Given exercise 1 » Please recast the lines of the extracted records below as a numbered list, skipping blank lines and leaving out the pictures.

Massachusetts Lottery
- Formation: September 27, 1971; 54 years ago
- Type: State lottery
- Owner: Government of the Commonwealth
- Website: www.masslottery.com

= Massachusetts Lottery =

State agency

The Massachusetts Lottery was established on September 27, 1971, following the legalization of gambling by the Massachusetts General Court, the legislature of the Commonwealth. The Lottery is administered by the Massachusetts State Lottery Commission. It is a member of the North American Association of State and Provincial Lotteries (NASPL) since 1972.

As with most U.S. lotteries, lottery games in Massachusetts require players to be at least 18 years old.

Drawings are broadcast on WBZ-TV (channel 4) the CBS-station in the Boston television market.

== Massachusetts State Lottery Commission ==
The Massachusetts Lottery is run by the Massachusetts State Lottery Commission (MSLC).

The MSLC has five members:
- the Treasurer and Receiver-General of Massachusetts, who serves as Chair of the MSLC
- the Secretary of the Massachusetts Department of Public Safety
- the Comptroller, who serve on an ex officio basis
- two other members, appointed by the Governor

A Director of the Lottery is appointed by the Chair of the MSLC, albeit requiring approval by the Governor. The Director reports directly to the Chair.

== Current draw games ==
=== In-house draw games ===
==== The Numbers Game ====
The Numbers Game is played twice daily. It draws 4 1-digit numbers, bets can be made on a 1-digit and/or 2-digit number. 3-digit numbers are "first 3" or "last 3," as a 3-digit number is not drawn separately. Minimum wagers are 25 cents on a 3-digit or 4-digit number, and 50 cents on a 2-digit number or 1-digit.

Payouts are on a pari-mutuel basis, the payout percentage is 60% on 1- and 2-digit wagers, 70% on 3-digit bets, and 50% on a 4-digit number.

==== Keno ====
Keno is mainly played at retailers that are equipped with game monitors, although it is available at every location. Keno started on September 30, 1993. Five minutes apart of drawing started on September 30, 1993, and ended on February 28, 2003, after 475,622 games. On February 20, 2003, Keno announced that starting on March 1, 2003, it would modify from five minutes apart of drawing to four minutes apart of drawing. Prizes and options vary. 101 games were drawn for Keno on December 22, 1995, from 12:00 p.m. to 8:25 p.m. which is the least, and 300 games were drawn for Keno from November 24, 2004, to April 29, 2023, from 5:00 a.m. to 1:00 a.m. On March 31, 2021, 316 games were drawn from 5:00 a.m. to 2:00 a.m., the most in a single day in the history of Keno. On April 30, 2023, it was modified from four minutes apart of drawing to three minutes apart of drawing with a new record of 400 games drawn.

[Extracted records]
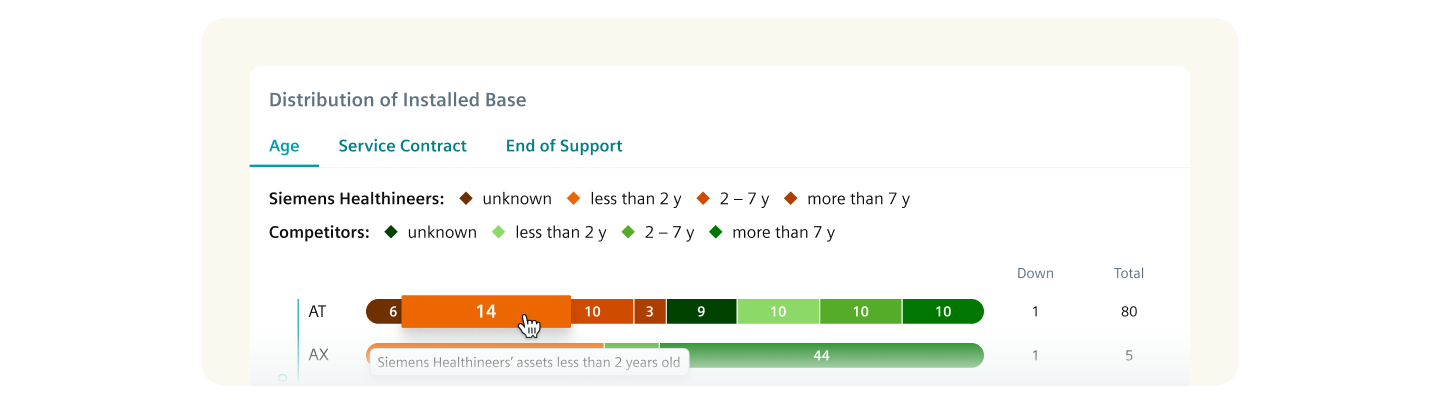The height and width of the screenshot is (404, 1440).
Task: Click the Down column header
Action: pyautogui.click(x=1035, y=273)
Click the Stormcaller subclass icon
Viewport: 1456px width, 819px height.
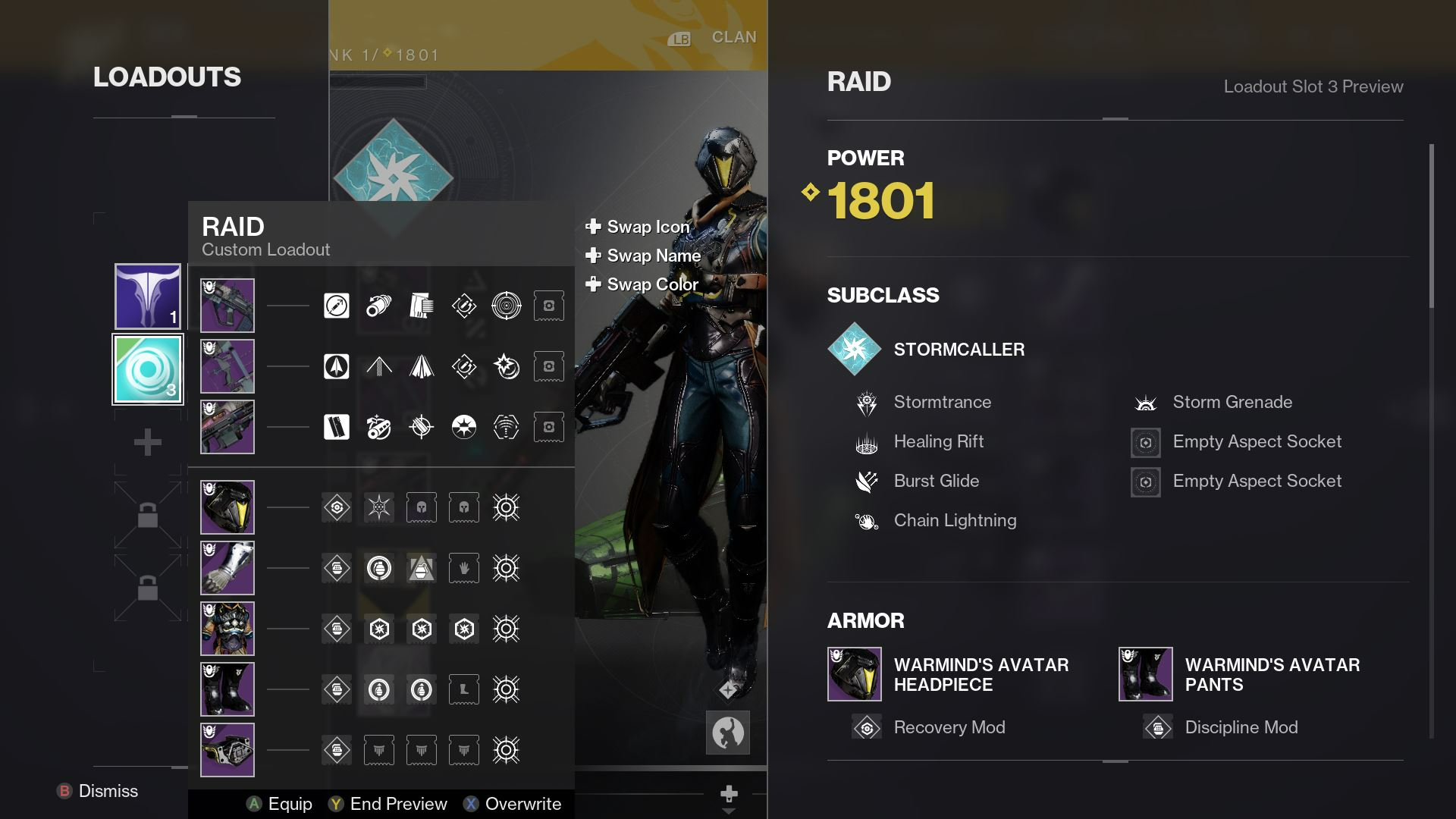853,348
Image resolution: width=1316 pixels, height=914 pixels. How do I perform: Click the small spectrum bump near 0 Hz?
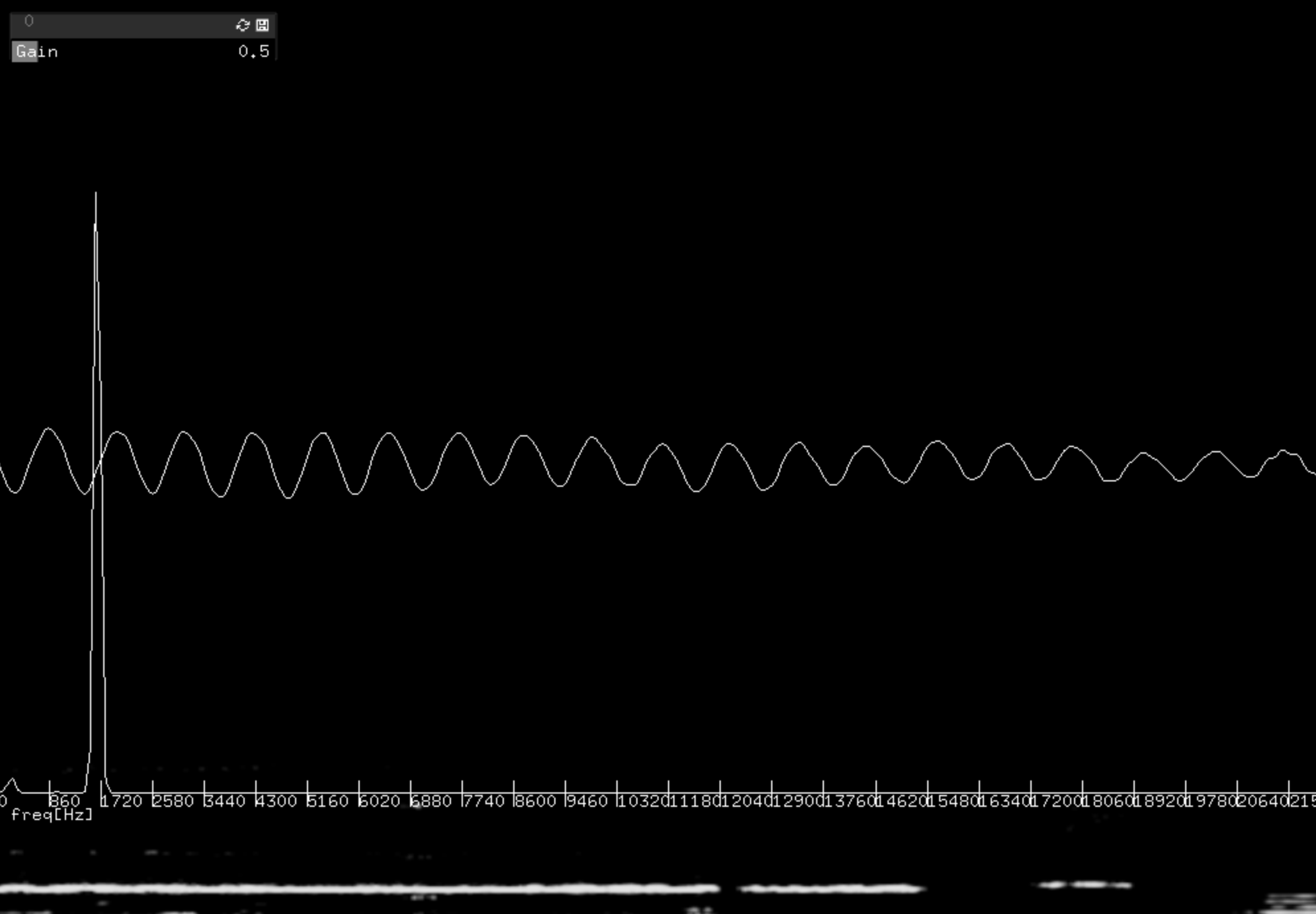[12, 784]
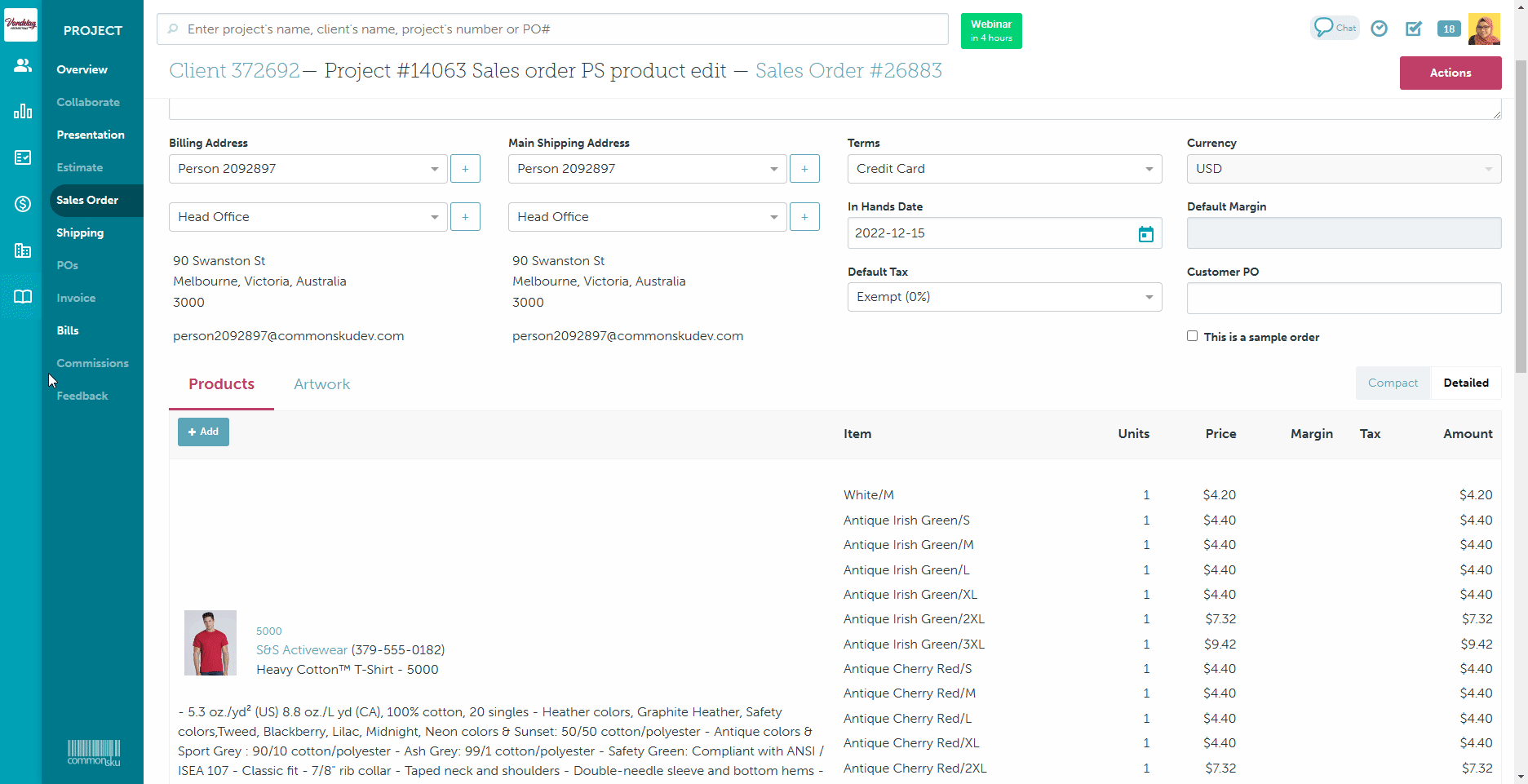
Task: Open the orders checklist sidebar icon
Action: (x=22, y=157)
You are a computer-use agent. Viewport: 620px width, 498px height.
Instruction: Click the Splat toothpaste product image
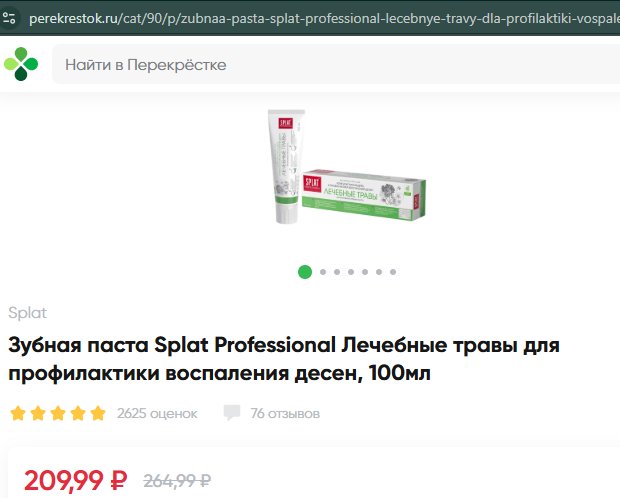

Given exercise 2 » Do these statements agree with the Massachusetts Lottery article? For each, answer yes or no and quote the words of the article that decide it. (a) The Massachusetts Lottery was founded on September 27, 1971. (b) The Massachusetts State Lottery Commission has seven members. (c) The minimum wager on a 2-digit number in The Numbers Game is 25 cents.

Final answer 1 »
1. The height and width of the screenshot is (404, 1440).
2. Task: Click the Down column header
3. Action: pyautogui.click(x=1035, y=273)
4. Click the Stormcaller subclass icon
5. Viewport: 1456px width, 819px height.
6. 853,348
7. Image resolution: width=1316 pixels, height=914 pixels. How do I perform: Click the small spectrum bump near 0 Hz?
8. [12, 784]
9. Task: Open the orders checklist sidebar icon
10. Action: (x=22, y=157)
11. You are a computer-use agent. Viewport: 620px width, 498px height.
12. Instruction: Click the Splat toothpaste product image

Final answer 2 »
(a) Yes: "The Massachusetts Lottery was established on September 27, 1971"
(b) No: "The MSLC has five members"
(c) No: "and 50 cents on a 2-digit number or 1-digit"